ReAct Agentのロジック全体の記載がある関数をworkflowデコレータを指定しています。
@workflow()
def execute_loop_step(messages, calls_left=MAX_CALLS):
全体をまとめた関数にagentデコレータを指定しています。
@agent()
def call_weather_assistant(question_prompt):
LLMObs.annotate(
input_data=question_prompt,
)
messages = get_initial_messages(question_prompt)
answer = execute_loop_step(messages)
LLMObs.annotate(
output_data=answer,
)
return answer
複雑なReAct Agentの実行がトレースできています。表示が崩れているように見えなくもないですが、新しいプロダクトなのでまだバグがあるのかもしれません。
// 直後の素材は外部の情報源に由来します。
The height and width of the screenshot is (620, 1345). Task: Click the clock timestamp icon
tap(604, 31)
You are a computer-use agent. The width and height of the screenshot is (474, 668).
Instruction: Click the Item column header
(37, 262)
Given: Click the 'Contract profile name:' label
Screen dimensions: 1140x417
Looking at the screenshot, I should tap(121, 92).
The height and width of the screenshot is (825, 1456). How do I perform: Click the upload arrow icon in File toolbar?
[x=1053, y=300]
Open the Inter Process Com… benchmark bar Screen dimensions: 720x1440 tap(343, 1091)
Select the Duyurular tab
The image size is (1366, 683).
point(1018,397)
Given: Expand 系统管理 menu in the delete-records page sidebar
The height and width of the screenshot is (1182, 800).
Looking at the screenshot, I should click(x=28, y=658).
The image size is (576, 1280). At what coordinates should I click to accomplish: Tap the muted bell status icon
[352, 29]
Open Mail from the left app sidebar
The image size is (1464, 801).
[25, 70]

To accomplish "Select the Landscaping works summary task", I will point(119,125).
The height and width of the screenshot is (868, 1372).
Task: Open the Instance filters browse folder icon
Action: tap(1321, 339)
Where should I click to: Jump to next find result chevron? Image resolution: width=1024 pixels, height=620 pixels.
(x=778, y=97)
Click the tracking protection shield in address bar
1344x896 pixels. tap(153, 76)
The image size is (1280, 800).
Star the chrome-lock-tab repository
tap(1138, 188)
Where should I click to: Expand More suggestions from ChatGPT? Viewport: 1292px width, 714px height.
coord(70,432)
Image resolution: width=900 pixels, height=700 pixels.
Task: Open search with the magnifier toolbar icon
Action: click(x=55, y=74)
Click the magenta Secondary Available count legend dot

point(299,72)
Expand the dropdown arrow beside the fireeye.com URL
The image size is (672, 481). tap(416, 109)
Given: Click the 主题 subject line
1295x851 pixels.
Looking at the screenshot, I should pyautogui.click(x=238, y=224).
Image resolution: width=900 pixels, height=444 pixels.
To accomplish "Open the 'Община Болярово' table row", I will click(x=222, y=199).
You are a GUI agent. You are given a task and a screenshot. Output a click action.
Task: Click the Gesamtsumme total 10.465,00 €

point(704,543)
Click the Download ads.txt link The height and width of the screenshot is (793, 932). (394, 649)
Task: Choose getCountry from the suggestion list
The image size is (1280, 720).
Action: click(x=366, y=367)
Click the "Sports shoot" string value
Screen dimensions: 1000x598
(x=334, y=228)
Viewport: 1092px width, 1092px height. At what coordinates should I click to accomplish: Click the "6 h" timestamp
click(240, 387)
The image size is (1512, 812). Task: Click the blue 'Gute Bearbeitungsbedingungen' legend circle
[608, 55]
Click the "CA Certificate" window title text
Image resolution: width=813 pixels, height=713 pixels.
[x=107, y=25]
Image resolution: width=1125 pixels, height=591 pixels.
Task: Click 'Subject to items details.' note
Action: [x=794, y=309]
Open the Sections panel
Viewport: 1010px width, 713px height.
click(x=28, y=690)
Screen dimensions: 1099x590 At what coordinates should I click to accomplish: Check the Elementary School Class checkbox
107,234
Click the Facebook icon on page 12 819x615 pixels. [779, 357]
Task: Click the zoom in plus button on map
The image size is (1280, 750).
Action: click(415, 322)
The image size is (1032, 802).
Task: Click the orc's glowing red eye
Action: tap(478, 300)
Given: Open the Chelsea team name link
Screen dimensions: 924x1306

Toolが3回実行さています。関数名がわかりやすいですね。
Agentのロジックは複雑になりがちなので、スパンで区切って可視化されているとLLMが実行を選択した関数の妥当性や、レスポンスのボトルネックになっている関数などが特定できそうです。
4-custom-evaluations.ipynb
最後はRAGのトレースとカスタム評価を体験できます。最後のサンプルはボリューム満点です。
このサンプルではllama-indexでRAGを構築しています。
RAGを呼び出す関数にretrivalデコレータを使用しています。
@retrieval
def retrieve_nodes(query, retriever=base_retriever):
nodes = retriever.retrieve(query)
LLMObs.annotate(
tags={"retriever": retriever.__class__.__name__},
metadata={"top_k": TOP_K},
input_data=query,
output_data=[
{"text": node.text, "id": node.node_id, "score": node.score}
for node in nodes
],
)
return nodes
呼び出し全体にworkflowデコレータを指定しています。お約束ですね。
@workflow
def ask_docs(
query, retriever=base_retriever, response_synthesizer=response_synthesizer_compact
):
LLMObs.annotate(input_data=query)
nodes = retrieve_nodes(query, retriever=retriever)
response = response_synthesizer.synthesize(query, nodes=nodes)
LLMObs.annotate(output_data=str(response))
return response, LLMObs.export_span()
RAGの呼び出しがまとまって見やすく可視化されています。
検索されたドキュメントの内容やスコアなどがまとめて可視化されて見やすいです。
Embeddingのトークンやコストも可視化されています。
また、複数のRAG設定での呼び出し結果の違いを評価するためにRAGASというツールを使いRAGのカスタム評価をDatadogに送信しています。
RAGアプリを作っていると、質問に対して何でこんな回答なんだっけ?と思うことがあるので、参照したドキュメントやレスポンスが見える化できるのは良いです。
カスタム評価指標も取り込めるので、柔軟なメトリクスの取り込みができそうです。
イチオシの機能 Trace Cluster Map
Trace Cluster Mapはトレースしたデータをトピックごとにグループ化しクラスタリングできます。
ユーザーのインプット、LLMアウトプットをそれぞれ可視化することができ、表示を切り替えることができます。
RAGアプリの開発ではユーザーのインプットの傾向を調べやすく、ユーザーが求めている回答ができておらず、RAGに足りないドキュメントがあることに気がつく方ができました。大変重宝した機能です。
まとめ
よかった点
Datadog LLM Observabilityを利用すると対応している言語やプロバイダであれば最低限のコードで可視化することができ、ツールの恩恵を受けるまでの時間が短縮できました。
普段使い慣れているツールで操作できるのも良く、Dataodgのおしゃれで親しみのあるUIで分析できたのは良かったです。
検証中にもアプリ改善に繋がるインサイトを見つけることができ、今後も必須のツールになるなと感じています。
改善を感じた点
実際に開発していたアプリはJavascriptで構築しており、バックエンドにPythonやLangChainを使っておらず、トレースのための実装が多くなり、導入に苦労しました。
最新のプロダクトなのであまり情報がなかったです。
Pythonが優遇されがちなので、対応言語が増えていくと便利になると思います。
Open AIが前提になっている機能などもあるので、柔軟にプロバイダを選択できることや機能をオミットするなどできると良いと感じます。
最後に
他にもたくさんの機能があるのですが、もっとじっくり使ってから記事化できたらと思います。